--- INPUT DATA ---
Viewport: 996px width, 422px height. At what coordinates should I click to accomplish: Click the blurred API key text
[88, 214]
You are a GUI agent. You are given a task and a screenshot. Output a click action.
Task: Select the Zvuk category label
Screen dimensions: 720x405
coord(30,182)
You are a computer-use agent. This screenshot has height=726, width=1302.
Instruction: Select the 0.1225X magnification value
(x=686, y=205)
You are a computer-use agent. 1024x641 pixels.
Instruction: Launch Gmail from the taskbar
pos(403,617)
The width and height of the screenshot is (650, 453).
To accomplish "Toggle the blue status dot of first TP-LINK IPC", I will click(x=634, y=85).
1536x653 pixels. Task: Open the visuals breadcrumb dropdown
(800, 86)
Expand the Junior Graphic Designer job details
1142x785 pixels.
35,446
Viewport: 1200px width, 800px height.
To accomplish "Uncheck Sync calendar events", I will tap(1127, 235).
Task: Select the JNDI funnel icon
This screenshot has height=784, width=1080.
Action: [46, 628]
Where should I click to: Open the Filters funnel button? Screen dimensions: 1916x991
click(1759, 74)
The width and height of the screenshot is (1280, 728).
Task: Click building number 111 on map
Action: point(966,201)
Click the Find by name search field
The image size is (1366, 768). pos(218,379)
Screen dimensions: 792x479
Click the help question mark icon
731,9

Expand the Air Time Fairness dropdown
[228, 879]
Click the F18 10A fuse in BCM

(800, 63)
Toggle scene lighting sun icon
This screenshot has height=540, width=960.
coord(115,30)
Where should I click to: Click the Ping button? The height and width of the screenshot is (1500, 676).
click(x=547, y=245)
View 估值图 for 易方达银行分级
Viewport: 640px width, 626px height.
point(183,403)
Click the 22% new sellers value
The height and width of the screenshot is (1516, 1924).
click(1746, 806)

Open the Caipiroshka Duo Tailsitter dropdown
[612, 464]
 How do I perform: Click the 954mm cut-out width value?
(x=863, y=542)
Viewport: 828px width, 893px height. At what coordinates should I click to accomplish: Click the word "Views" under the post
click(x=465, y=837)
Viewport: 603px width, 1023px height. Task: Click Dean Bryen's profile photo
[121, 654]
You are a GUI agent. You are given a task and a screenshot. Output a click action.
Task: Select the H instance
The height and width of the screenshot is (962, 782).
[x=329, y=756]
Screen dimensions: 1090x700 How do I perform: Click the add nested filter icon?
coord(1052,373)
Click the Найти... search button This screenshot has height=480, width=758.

--- WORK TO BE COMPLETED ---
All lines in the listing above from the line containing "You are a computer-use agent. This" to the line containing "Click the 22% new sellers value", inclusive, should be retyped exactly; no other lines should appear.

--- PROBLEM SOLUTION ---
You are a computer-use agent. This screenshot has height=726, width=1302.
Instruction: Select the 0.1225X magnification value
(x=686, y=205)
You are a computer-use agent. 1024x641 pixels.
Instruction: Launch Gmail from the taskbar
pos(403,617)
The width and height of the screenshot is (650, 453).
To accomplish "Toggle the blue status dot of first TP-LINK IPC", I will click(x=634, y=85).
1536x653 pixels. Task: Open the visuals breadcrumb dropdown
(800, 86)
Expand the Junior Graphic Designer job details
1142x785 pixels.
35,446
Viewport: 1200px width, 800px height.
To accomplish "Uncheck Sync calendar events", I will tap(1127, 235).
Task: Select the JNDI funnel icon
This screenshot has height=784, width=1080.
Action: [46, 628]
Where should I click to: Open the Filters funnel button? Screen dimensions: 1916x991
click(1759, 74)
The width and height of the screenshot is (1280, 728).
Task: Click building number 111 on map
Action: point(966,201)
Click the Find by name search field
The image size is (1366, 768). pos(218,379)
Screen dimensions: 792x479
Click the help question mark icon
731,9

Expand the Air Time Fairness dropdown
[228, 879]
Click the F18 10A fuse in BCM

(800, 63)
Toggle scene lighting sun icon
This screenshot has height=540, width=960.
coord(115,30)
Where should I click to: Click the Ping button? The height and width of the screenshot is (1500, 676).
click(x=547, y=245)
View 估值图 for 易方达银行分级
Viewport: 640px width, 626px height.
point(183,403)
Click the 22% new sellers value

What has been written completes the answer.